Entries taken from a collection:
────────────────────

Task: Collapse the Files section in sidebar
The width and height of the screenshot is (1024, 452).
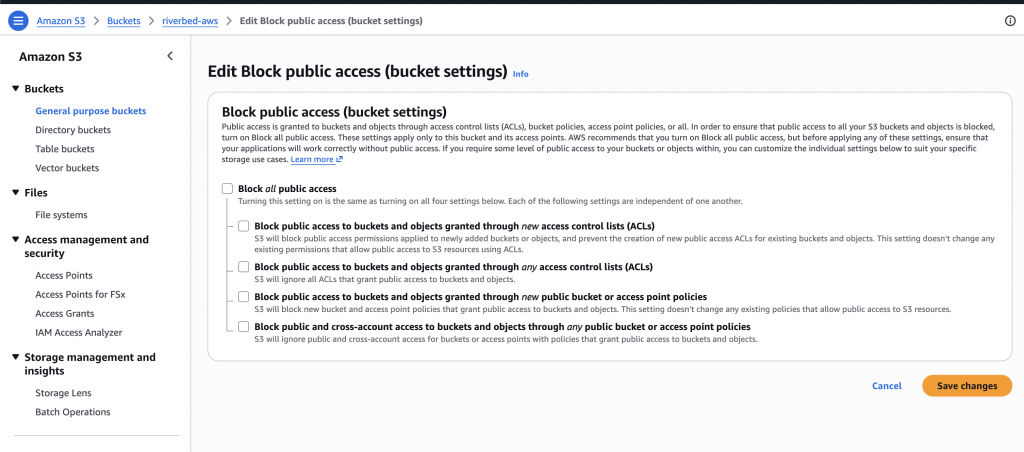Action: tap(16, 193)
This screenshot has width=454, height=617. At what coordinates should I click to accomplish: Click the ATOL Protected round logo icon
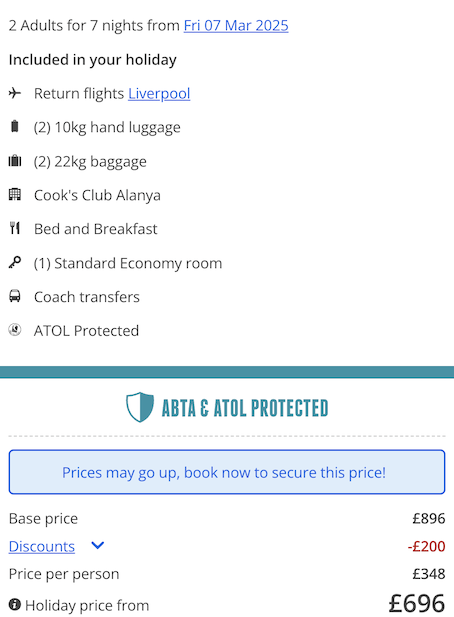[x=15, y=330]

────────────────────

**How to complete this task**
The answer must be an exact copy of the lines from the one containing "This screenshot has" through the last line of the records, and nothing else. Pictures do not belong in it.

**Task result**
This screenshot has width=454, height=617. At what coordinates should I click to accomplish: Click the ATOL Protected round logo icon
[x=15, y=330]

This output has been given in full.